SC St. Valentin erarbeitet sich Klassenerhalt – Youngstar Sandner trifft im Abschiedsspiel doppelt

Es ist amtlich – der SC St. Valentin bleibt nach der Aufstiegssaison vorerst in der Bezirksliga Ost! Nachdem man im Vorjahr bereits auf erfolgreiche Art und Weise mit der Relegation Bekanntschaft machen durfte, konnte man auch in diesem Jahr die „Verlängerung“ der Saison erfolgreich gestalten. Diesmal hieß der Gegner ATSV Rüstorf und war definitiv kein leichtes Unterfangen, dennoch konnte sich eine stark-ersatzgeschwächte Truppe von Spielertrainer Sebastian Gschnaidtner nach einem knappen 1:0-Hinspielerfolg auch im Rückspiel durchsetzen und siegte mit 3:2. Erwähnenswert hinsichtlich der prekären Personalsituation bei den Gästen: Nach etlichen verletzungsbedingten Ausfällen schickte man eine enorm junge Truppe ins Rennen, die zur Gänze aus Eigenbauspielern bestand.

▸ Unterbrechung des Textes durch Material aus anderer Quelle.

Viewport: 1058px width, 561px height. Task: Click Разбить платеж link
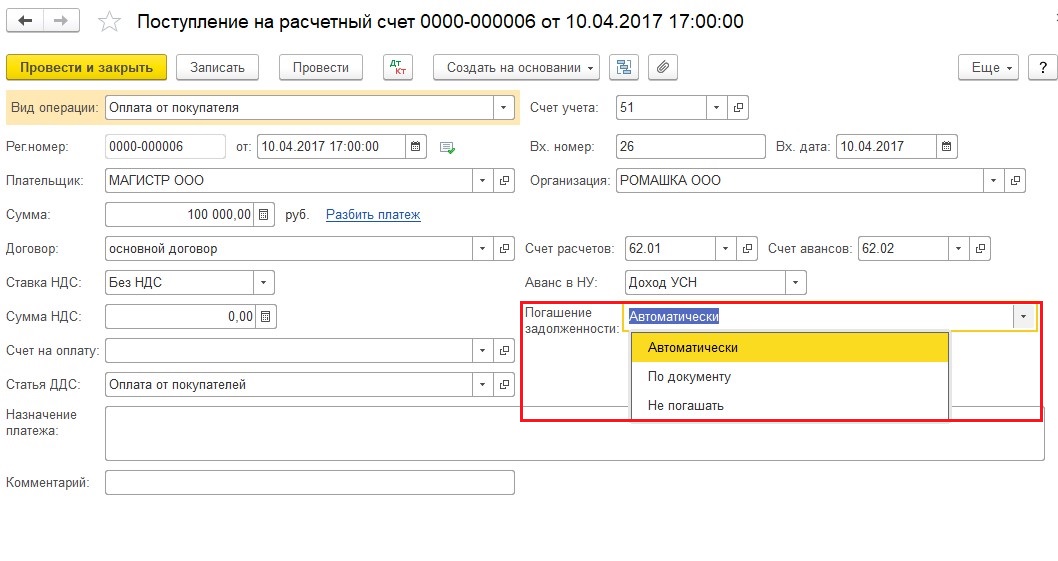pyautogui.click(x=373, y=215)
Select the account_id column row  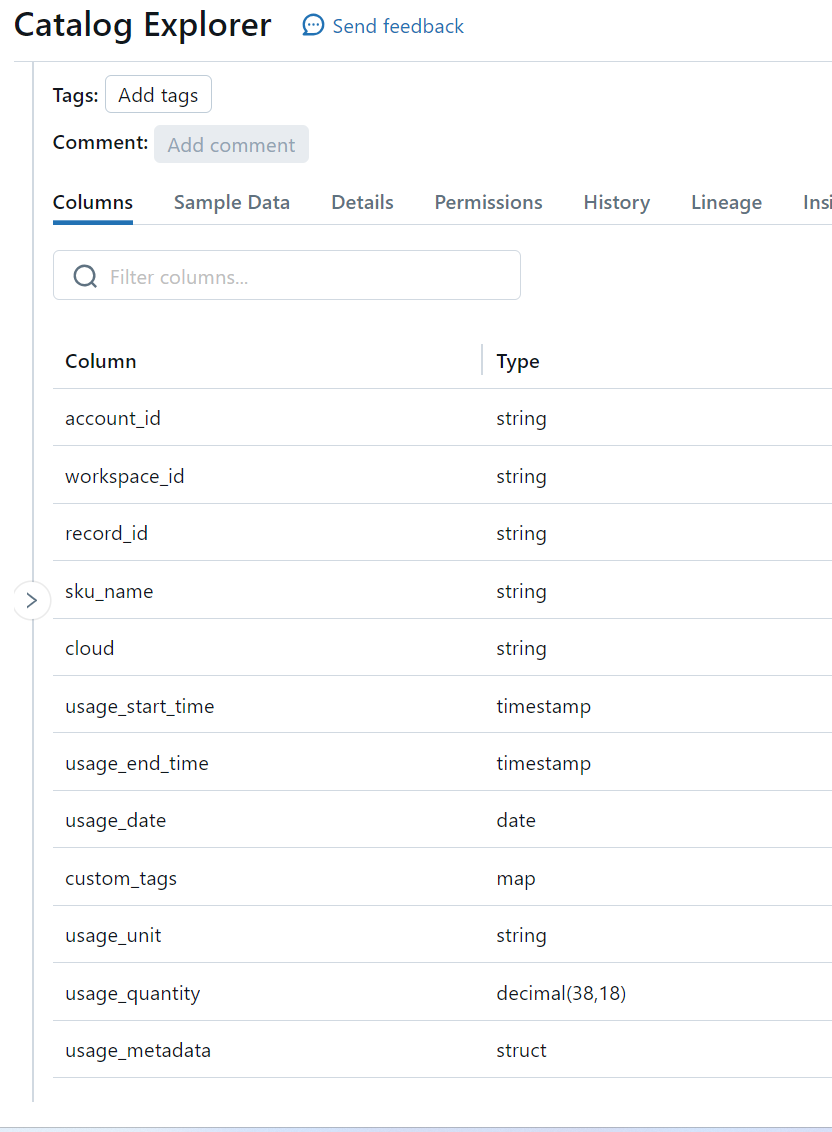pyautogui.click(x=113, y=419)
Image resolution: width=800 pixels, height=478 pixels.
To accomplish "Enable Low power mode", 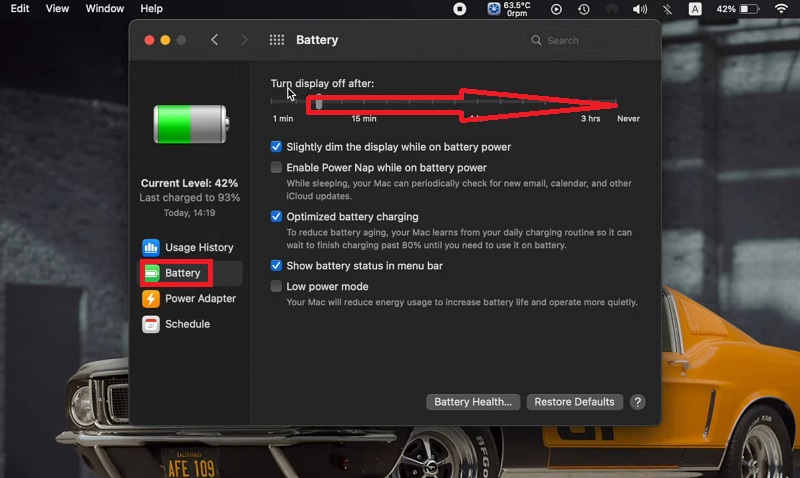I will click(x=277, y=286).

Früher Sandner-Treffer bringt St. Valentin in exzellente Lage

Nachdem der SC mit einem Vorsprung ins Rückspiel ging, waren die Rüstorfer unter Zugzwang, gerieten dennoch früh erneut in Rückstand: Vor 600 Zuschauern, wovon ein guter Teil mit dem Fanbus aus St. Valentin angereist war, konnte Gabriel Sandner einen fatalen Schnitzer der Hausherren direkt nützen und zeichnete für einen wichtigen Führungstreffer in Minute 15 verantwortlich. In der Folge entwickelte sich ein ausgeglichenes Spiel mit Chancen auf beiden Seiten, wobei gegen Ende der ersten Hälfte die Gastgeber am Drücker waren, aus dieser Drangphase aber kein Kapital schlagen konnten. 

Urban trifft erneut – Rüstorf pirscht sich nach Schockstarre wieder an

Die zweite Halbzeit hatte es dann so richtig in sich: Nachdem der SC direkt mit der ersten Aktion die vermeintliche Vorentscheidung herbeiführen konnte – Fabian Urban, der bereits im Hinspiel das Goldtor erzielt hatte, zeichnete sich dafür nach einem langen Ball verantwortlich – ging es unter dem Motto „Totgesagte leben länger“ blitzartig weiter. Binnen vier Minuten glich die Durgutovic-Elf aus und war nun wieder knapp dran an einer Verlängerung. Erst traf Philipp Rensch per Elfmeter (52.), ehe nur vier Minuten später Bernhard Hofmann schon ausgleichen konnte. Sonderlich lange hielt eine nun sichtlich-motivierte Heimmannschaft jene Hoffnung aber nicht aufrecht. In Minute 59 tauchte Sandner, der im Sommer in Richtung Schwertberg abwandert, nach einem Konter erneut vor dem Kasten auf und schnürte in seinem Abschiedsspiel einen Doppelpack. Die Gastgeber waren infolgedessen weiterhin bemüht, fanden auch gute Chancen vor, am Ende reichte es aber immer wieder nicht. In der Nachspielzeit sahen Rüstorfs Christoph Hamader und St. Valentins Manuel Oberaigner noch beide wegen einer Tätlichkeit die rote Karte, sonstige Highlights blieben den Zusehern verwehrt. 

Stimme zum Spiel

Hubert Ströbitzer (Obmann SC St. Valentin):

„Die Saison war eigentlich sehr durchwachsen, wir haben oft Punkte liegengelassen. Wir hatten doch einige Verletzte und hoffen, dass wir das nächste Jahr etwas ruhiger gestalten können und uns im Mittelfeld wiederfinden.“

Harald Leitner (Sektionsleiter SC St. Valentin):

„Letztendlich war das der letzte Kraftakt, wir haben quasi mit dem letzten Aufgebot gespielt. Wir sind irrsinnig stolz auf die Mannschaft, alle haben Charakter gezeigt. Die Spiele waren beide spannend, wir haben aber unterm Strich verdient gewonnen. Wir hatten nach dem Ausgleich Gott sei dank die richtige Antwort parat, sonst wäre es eventuell sogar in die Verlängerung gegangen. Im Endeffekt sind wir jetzt glücklich und zufrieden, widmen den Sieg unseren verletzten Spielern und dem Verein!"